※企業概要は受賞当時(2009年)の内容です。
●直径125マイクロメートル(=0.125mm)という微細な光ファイバーの先端部への金めっき加工に成功することにより、光ファイバー網の長寿命化と通信容量の拡大に寄与したこと。
●従業員毎に作成される教育プログラムと確立された指導方法により、精密装飾・機能性・高機能精密めっきという総合性の発揮と、量産とコストダウンの両立を実現していること。
研磨(めっき処理前の素地磨き)→治具がけ(処理する金具などを治具にかける)→めっき処理→検査。これらすべてを、自社工場で行う。化学薬品を多用するため、住宅地では敬遠されがちだが、納期の短縮化が求められる現在、その存在は貴重。過去10年間で取引先を一変させるなど、ニーズ変化への対応力は特筆ものである。
技能やノウハウの円滑な継承の裏には卓越した人材育成策がある。現代の名工に選ばれた石川会長は、業種組合で職人養成機関の創設に尽力、現在でも高度熟練技能検定委員を務めるほどの教育熱心さであるほか、同社独自の教育プログラムが平均年齢34歳の若い社員たちに細やかに運営されている。
また、同社が主催する「ヒキフネ祭り」の歴史はすでに30年を数える。毎年8月に社員が屋台や盆踊りなど手作りで行う夏祭りだ。祭りに参加した近隣の子供が成長し、同社や社員に魅力に感じ、入社を決めた例も。地域を大切にしてきた同社を象徴するエピソードである。

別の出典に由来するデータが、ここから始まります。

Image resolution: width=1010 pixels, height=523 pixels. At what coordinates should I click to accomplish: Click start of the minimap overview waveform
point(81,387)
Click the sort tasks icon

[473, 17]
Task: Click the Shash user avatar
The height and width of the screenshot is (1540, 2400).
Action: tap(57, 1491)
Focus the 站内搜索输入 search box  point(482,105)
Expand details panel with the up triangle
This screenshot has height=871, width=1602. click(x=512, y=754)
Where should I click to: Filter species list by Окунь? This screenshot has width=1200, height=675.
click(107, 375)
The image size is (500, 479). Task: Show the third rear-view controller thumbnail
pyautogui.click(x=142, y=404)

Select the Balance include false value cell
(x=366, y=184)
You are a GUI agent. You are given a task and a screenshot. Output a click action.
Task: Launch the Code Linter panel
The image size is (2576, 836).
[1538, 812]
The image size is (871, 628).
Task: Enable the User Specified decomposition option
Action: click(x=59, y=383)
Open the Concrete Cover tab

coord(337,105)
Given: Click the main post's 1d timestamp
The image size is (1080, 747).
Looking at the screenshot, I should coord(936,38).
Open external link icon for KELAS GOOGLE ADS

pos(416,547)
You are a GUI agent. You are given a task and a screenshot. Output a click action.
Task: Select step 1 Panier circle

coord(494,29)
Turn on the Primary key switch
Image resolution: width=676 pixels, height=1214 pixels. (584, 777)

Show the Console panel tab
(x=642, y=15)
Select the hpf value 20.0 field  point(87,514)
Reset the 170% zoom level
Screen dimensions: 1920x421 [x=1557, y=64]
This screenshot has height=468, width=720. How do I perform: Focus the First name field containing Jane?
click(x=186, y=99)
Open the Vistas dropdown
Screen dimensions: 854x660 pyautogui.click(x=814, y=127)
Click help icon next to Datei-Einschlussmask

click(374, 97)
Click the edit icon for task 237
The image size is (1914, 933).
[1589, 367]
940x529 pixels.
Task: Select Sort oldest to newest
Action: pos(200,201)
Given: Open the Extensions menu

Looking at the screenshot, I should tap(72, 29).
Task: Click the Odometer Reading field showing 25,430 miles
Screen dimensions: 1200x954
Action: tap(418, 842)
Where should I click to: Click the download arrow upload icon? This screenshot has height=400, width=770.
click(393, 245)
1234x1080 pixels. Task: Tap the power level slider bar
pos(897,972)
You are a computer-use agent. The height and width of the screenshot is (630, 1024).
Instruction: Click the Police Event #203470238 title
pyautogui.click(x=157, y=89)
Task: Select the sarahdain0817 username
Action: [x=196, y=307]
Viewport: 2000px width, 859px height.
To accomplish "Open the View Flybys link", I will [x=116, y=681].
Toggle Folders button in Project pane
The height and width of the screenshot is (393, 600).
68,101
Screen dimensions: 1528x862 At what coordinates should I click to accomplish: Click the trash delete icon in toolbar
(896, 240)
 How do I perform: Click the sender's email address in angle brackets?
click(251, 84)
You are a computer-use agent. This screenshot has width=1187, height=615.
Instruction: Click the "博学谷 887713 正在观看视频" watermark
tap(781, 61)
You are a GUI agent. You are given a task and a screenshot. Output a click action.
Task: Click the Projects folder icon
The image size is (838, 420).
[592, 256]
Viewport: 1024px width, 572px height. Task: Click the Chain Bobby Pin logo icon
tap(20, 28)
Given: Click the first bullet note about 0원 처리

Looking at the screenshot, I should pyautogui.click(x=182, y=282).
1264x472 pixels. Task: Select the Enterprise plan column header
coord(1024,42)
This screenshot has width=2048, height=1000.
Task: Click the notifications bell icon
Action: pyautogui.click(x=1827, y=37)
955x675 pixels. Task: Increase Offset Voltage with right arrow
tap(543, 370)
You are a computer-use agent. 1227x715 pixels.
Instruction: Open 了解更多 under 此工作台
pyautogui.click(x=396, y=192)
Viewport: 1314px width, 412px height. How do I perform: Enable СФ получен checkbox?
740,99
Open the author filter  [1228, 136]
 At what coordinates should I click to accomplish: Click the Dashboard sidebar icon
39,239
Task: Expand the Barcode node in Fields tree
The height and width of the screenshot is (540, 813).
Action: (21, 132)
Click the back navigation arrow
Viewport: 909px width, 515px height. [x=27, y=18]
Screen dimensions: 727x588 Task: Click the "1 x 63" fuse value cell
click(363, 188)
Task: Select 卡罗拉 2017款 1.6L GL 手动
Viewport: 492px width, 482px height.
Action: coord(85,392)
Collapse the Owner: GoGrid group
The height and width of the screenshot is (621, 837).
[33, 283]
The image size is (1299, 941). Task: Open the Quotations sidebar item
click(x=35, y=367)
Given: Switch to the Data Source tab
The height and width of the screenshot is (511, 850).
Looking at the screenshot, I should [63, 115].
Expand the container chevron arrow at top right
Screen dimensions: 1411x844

受賞理由のひとつである、微細な光ファイバーの先端部への金めっき加工は、すでに単芯から多芯化に移行するなど、進化を続けている。光通信量の増大にともない、同社が担う役割は大きい。「伝統と最先端技術の融合」でメイド・イン・ジャパン、メイド・イン・ヒキフネにこだわり、大きな目標であるヒキフネのブランド化を目指している。